■ Source excerpt ■

┌──

Now that the
nine patch,
four patch, and
scrappy blocks; have been reviewed, let's take a closer look at the
fused machine applique technique.
Applique Blocks
I have seen lots of very creative applique blocks come in on Facebook, already; however, for anyone that is new to this technique or would like a more detailed approach, here is a mini tutorial using our Week 6 applique design.
Once the PDF is downloaded, the template page(s) printed, and your fabric selected; you are ready to follow these steps:
Fusible Web:
1.) PREPARING THE TEMPLATES
Follow instructions provided with the fusible web product you are using. (Here I am using Wonder Under by Pellon.)
With the template page face up underneath the fusible, trace out each design. Draw on the paper-side of the fusible, as all my templates have already been reversed. If you draw on the other side (web side), they will face in the opposite direction, from what the pattern applique layout shows. (If your images face the opposite direction, that is okay too.)
To help identify all those pieces:
--Write on its corresponding letter or number.
--Draw on directional arrows, when needed (for proper placement on fabric prints.)
--When doing more appliques at the same time, separate them into Ziploc bags, for easy storage and retrieval, when ready to begin each block.
Additional things you can add (where pieces are large enough or where necessary):
--Template parts: head, left arm, right foot, etc.
--Color of fabric you want to use (so when you go to place pieces you're using the correct fabrics).
Once the images have been traced; cut them apart either separately or as a group (if they are going on the same fabric). I prefer to leave a narrow white edge around the hatched lines, to make accurate cutting easier.
I find the fabric is less flimsy to cut when you cut through both the fabric and fusible web paper. If you need to release an edge to aid in removing the paper, this makes that easier, as well.

└──

■ What is asked ■
Retype the passage from the applique tutorial starting at "Once the images" and ending at "accurate cutting easier.".

■ Material ■
┌──

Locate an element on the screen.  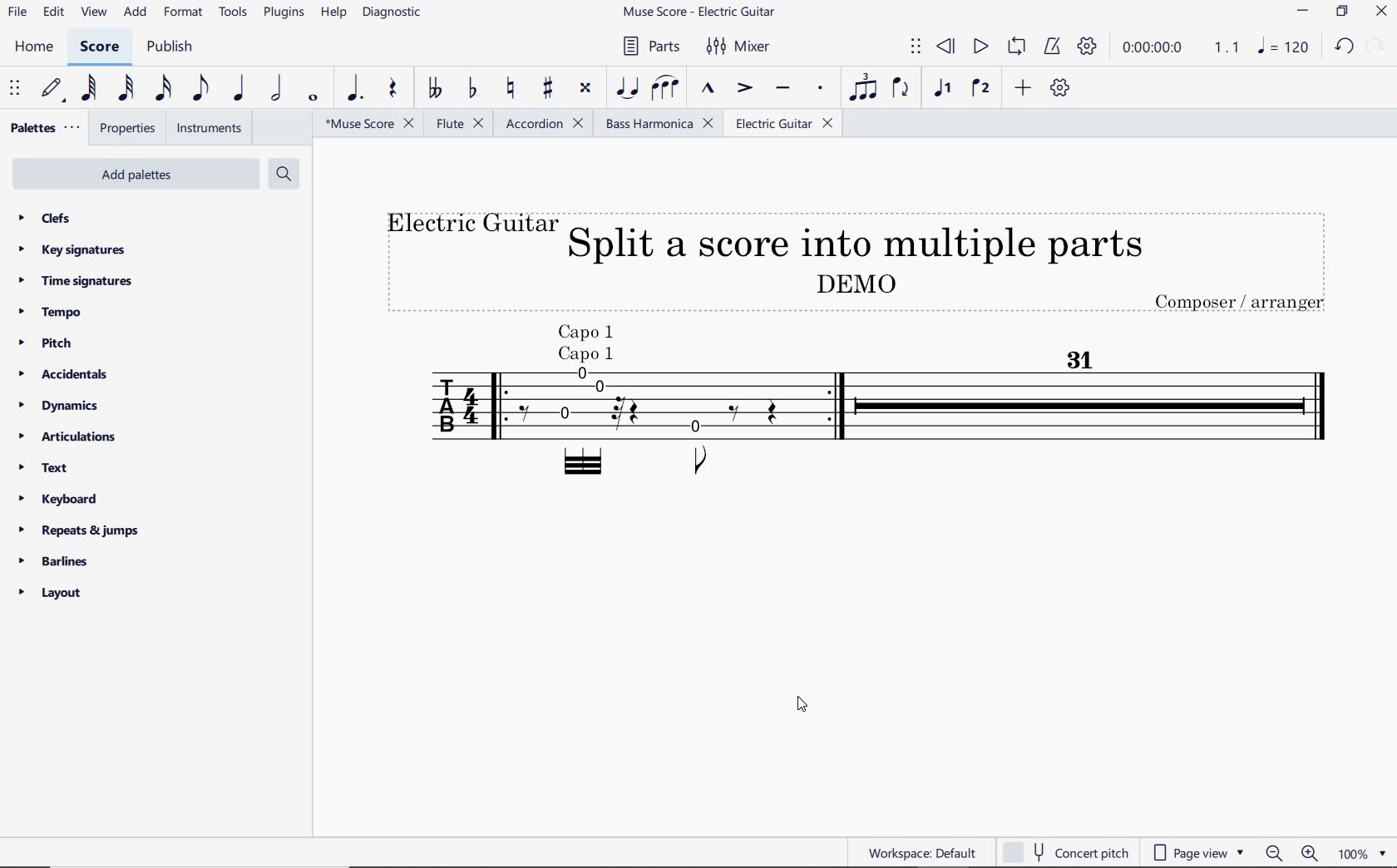
repeats & jumps is located at coordinates (82, 531).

└──

■ Response to the exercise ■
Once the images have been traced; cut them apart either separately or as a group (if they are going on the same fabric). I prefer to leave a narrow white edge around the hatched lines, to make accurate cutting easier.